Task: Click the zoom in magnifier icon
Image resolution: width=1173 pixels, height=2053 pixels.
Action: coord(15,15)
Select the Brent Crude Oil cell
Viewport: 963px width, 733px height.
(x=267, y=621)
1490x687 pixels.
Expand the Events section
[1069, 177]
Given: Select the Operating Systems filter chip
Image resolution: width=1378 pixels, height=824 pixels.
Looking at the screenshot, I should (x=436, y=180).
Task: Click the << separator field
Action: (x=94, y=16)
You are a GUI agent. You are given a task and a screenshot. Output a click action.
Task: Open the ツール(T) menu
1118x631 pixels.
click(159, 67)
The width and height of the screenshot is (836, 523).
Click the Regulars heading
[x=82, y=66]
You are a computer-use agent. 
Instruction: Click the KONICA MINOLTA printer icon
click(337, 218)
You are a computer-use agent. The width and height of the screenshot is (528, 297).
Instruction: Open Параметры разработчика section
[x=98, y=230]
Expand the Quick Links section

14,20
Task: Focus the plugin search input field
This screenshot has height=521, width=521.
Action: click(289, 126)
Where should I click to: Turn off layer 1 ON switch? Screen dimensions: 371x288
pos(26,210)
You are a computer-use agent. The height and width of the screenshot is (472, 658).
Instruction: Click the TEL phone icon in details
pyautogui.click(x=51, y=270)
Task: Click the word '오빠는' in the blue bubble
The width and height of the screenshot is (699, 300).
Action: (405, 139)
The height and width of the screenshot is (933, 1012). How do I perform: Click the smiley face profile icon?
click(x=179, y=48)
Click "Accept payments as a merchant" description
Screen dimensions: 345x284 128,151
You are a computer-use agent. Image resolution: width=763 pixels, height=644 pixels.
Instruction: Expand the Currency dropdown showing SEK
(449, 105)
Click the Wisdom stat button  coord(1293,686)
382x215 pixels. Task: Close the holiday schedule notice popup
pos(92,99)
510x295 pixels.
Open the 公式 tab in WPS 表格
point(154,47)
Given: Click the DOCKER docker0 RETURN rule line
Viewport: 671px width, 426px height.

• • • • • • •

TASK GOAL:
In full and without changes, copy the entries above.

TASK OUTPUT:
Task: Click the zoom in magnifier icon
Image resolution: width=1173 pixels, height=2053 pixels.
Action: coord(15,15)
Select the Brent Crude Oil cell
Viewport: 963px width, 733px height.
(x=267, y=621)
1490x687 pixels.
Expand the Events section
[1069, 177]
Given: Select the Operating Systems filter chip
Image resolution: width=1378 pixels, height=824 pixels.
Looking at the screenshot, I should (x=436, y=180).
Task: Click the << separator field
Action: (x=94, y=16)
You are a GUI agent. You are given a task and a screenshot. Output a click action.
Task: Open the ツール(T) menu
1118x631 pixels.
click(159, 67)
The width and height of the screenshot is (836, 523).
Click the Regulars heading
[x=82, y=66]
You are a computer-use agent. 
Instruction: Click the KONICA MINOLTA printer icon
click(337, 218)
You are a computer-use agent. The width and height of the screenshot is (528, 297).
Instruction: Open Параметры разработчика section
[x=98, y=230]
Expand the Quick Links section

14,20
Task: Focus the plugin search input field
This screenshot has height=521, width=521.
Action: click(289, 126)
Where should I click to: Turn off layer 1 ON switch? Screen dimensions: 371x288
pos(26,210)
You are a computer-use agent. The height and width of the screenshot is (472, 658).
Instruction: Click the TEL phone icon in details
pyautogui.click(x=51, y=270)
Task: Click the word '오빠는' in the blue bubble
The width and height of the screenshot is (699, 300).
Action: (405, 139)
The height and width of the screenshot is (933, 1012). How do I perform: Click the smiley face profile icon?
click(x=179, y=48)
Click "Accept payments as a merchant" description
Screen dimensions: 345x284 128,151
You are a computer-use agent. Image resolution: width=763 pixels, height=644 pixels.
Instruction: Expand the Currency dropdown showing SEK
(449, 105)
Click the Wisdom stat button  coord(1293,686)
382x215 pixels. Task: Close the holiday schedule notice popup
pos(92,99)
510x295 pixels.
Open the 公式 tab in WPS 表格
point(154,47)
Given: Click the DOCKER docker0 RETURN rule line
Viewport: 671px width, 426px height.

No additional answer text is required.